§ What to produce
Word for word, copy the lines from the one with "Switch to grid view on reda_elbradi profile" to the last line of the data below, counting both, and keep every picture out.

Screenshot grounding data:
════

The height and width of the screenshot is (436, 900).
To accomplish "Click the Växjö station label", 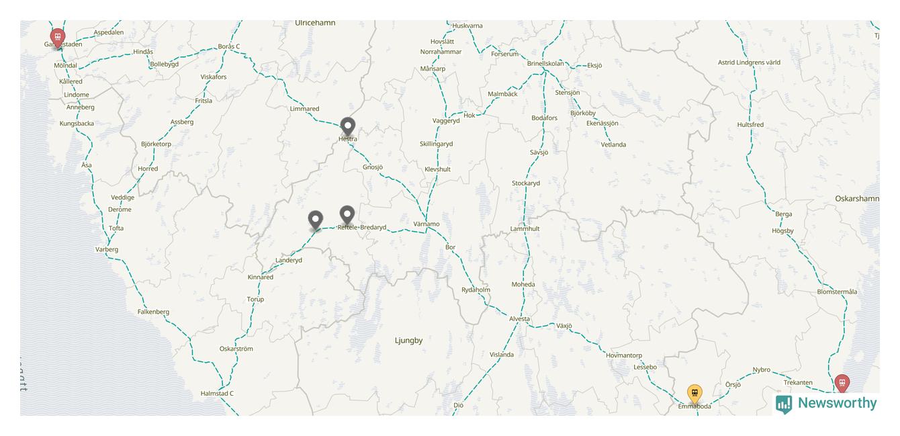I will [564, 326].
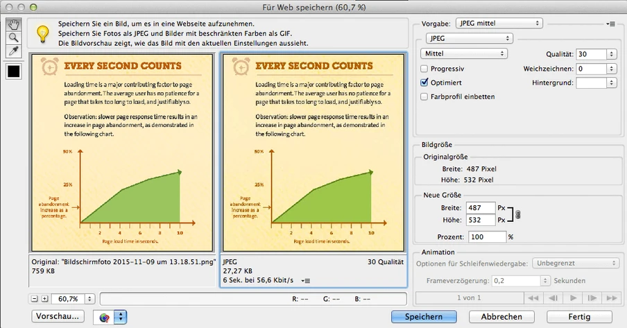Viewport: 627px width, 328px height.
Task: Uncheck the Optimiert checkbox
Action: click(424, 83)
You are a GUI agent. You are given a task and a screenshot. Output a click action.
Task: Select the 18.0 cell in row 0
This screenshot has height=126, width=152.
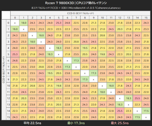[24, 23]
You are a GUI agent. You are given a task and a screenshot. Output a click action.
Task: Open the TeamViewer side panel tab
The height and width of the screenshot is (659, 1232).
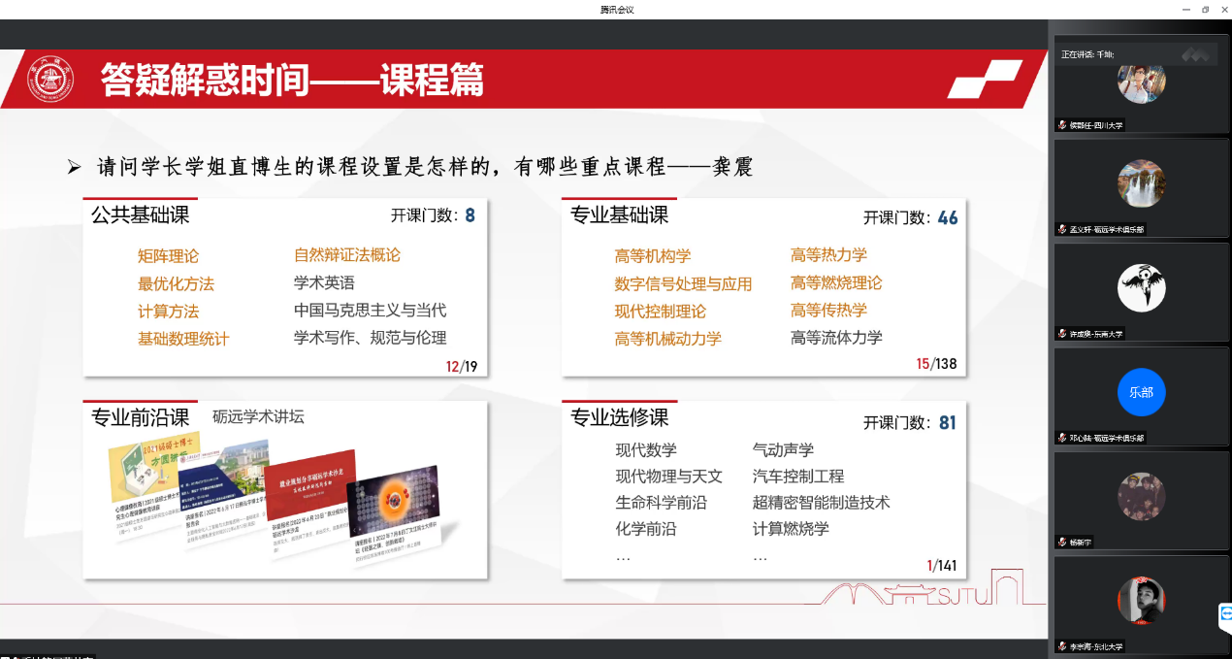pos(1225,615)
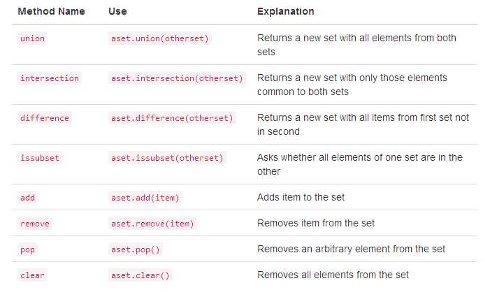Select the 'aset.difference(otherset)' code snippet
Image resolution: width=483 pixels, height=297 pixels.
click(172, 118)
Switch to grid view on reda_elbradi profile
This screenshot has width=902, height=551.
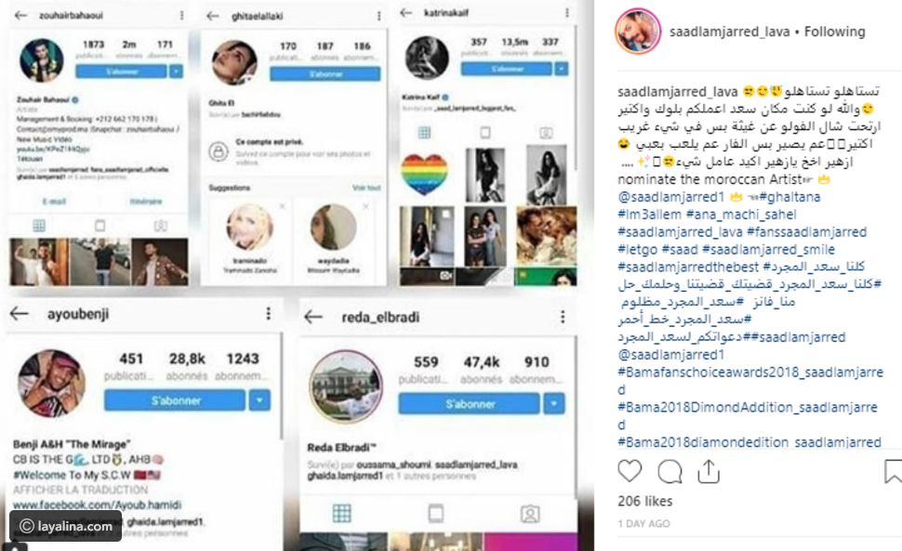(341, 513)
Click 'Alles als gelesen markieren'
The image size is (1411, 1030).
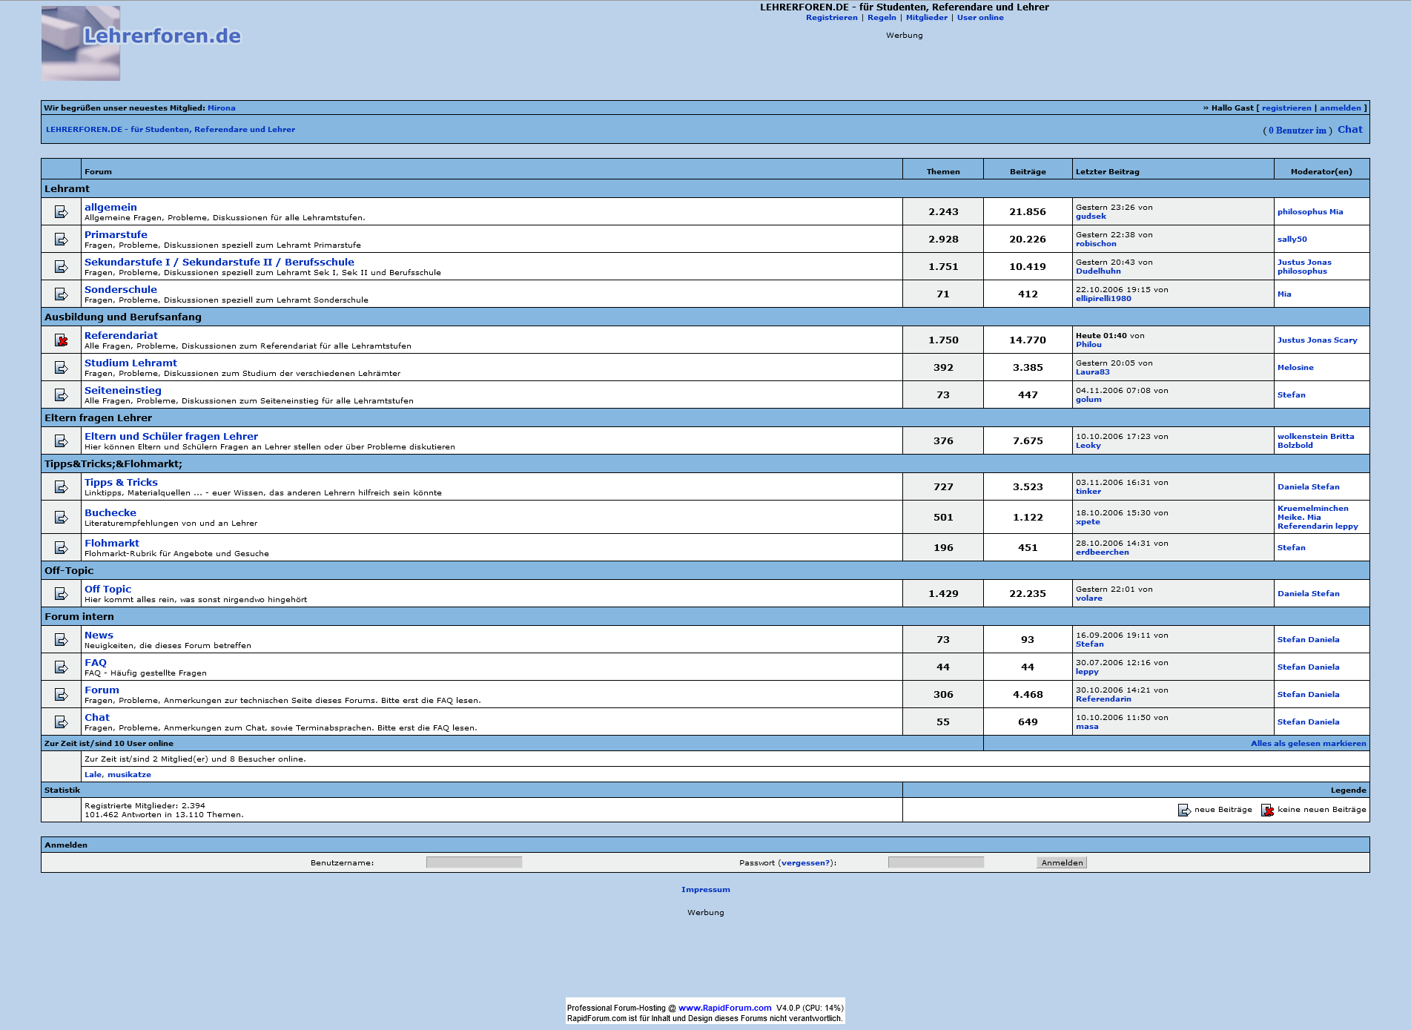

════

§ Output
Switch to grid view on reda_elbradi profile
This screenshot has width=902, height=551.
(341, 513)
Click 'Alles als gelesen markieren'
The image size is (1411, 1030).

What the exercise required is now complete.